Finding mechanisms of viral resistance and new ways to tackle chronic hepatitis will help find a cure for this disease. In 'Bench to Bedside', Christopher Walker and Benoît Callendret highlight studies showing that overcoming immune exhaustion during chronic infection by blocking several inhibitory pathways of T cells may restore an adequate immune response. In 'Bedside to Bench', Lawrence Corey, Joshua Schiffer and John Scott discuss recent advances in antiviral therapy with protease inhibitors and the findings of a mathematical model that predicts possible single and double mutations prior to antiviral therapy.

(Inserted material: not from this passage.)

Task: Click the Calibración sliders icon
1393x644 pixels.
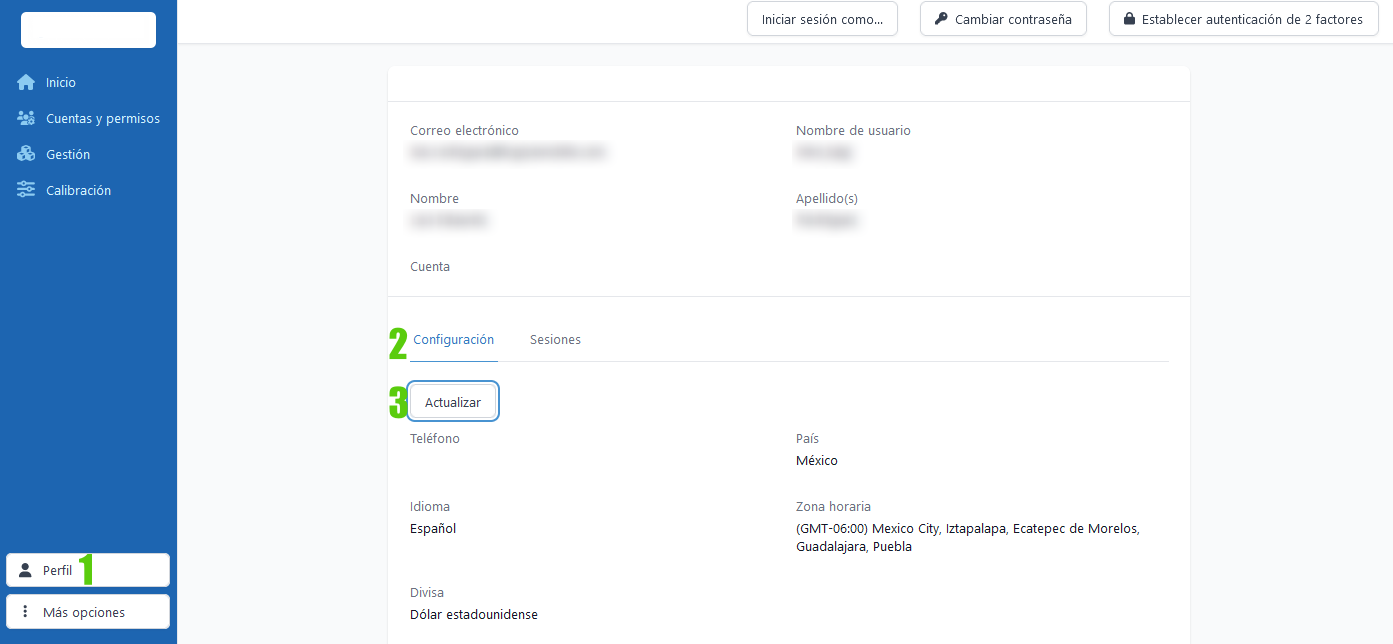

Infection with methicillin-resistant Staphylococcus aureus (MRSA) can cause symptoms ranging from mild skin infections to more severe disease in various organs, even among healthy individuals. The ability of this pathogen to escape our immune arsenal and overcome antibiotic therapy poses a challenge to preventing their spread and treating the related symptoms. In 'Bench to Bedside', Scott Kobayashi and Frank DeLeo explore new approaches for vaccine development that focus on antigens required for establishment of disease. Studies with infected mice immunized against S. aureus coagulases—important for abscess formation and bloodstream infection—suggest such an approach may be used to reduce bacterial load and protect against severe disease in humans. In 'Bedside to Bench', Michael Otto examines a large human study where the presence of genes encoding Panton-Valentine leukocidin toxin (PVL) in community-associated MRSA did not correlate with complicated skin structure infections—a result opposing the widespread notion that PVL is the primary CA-MRSA virulence factor.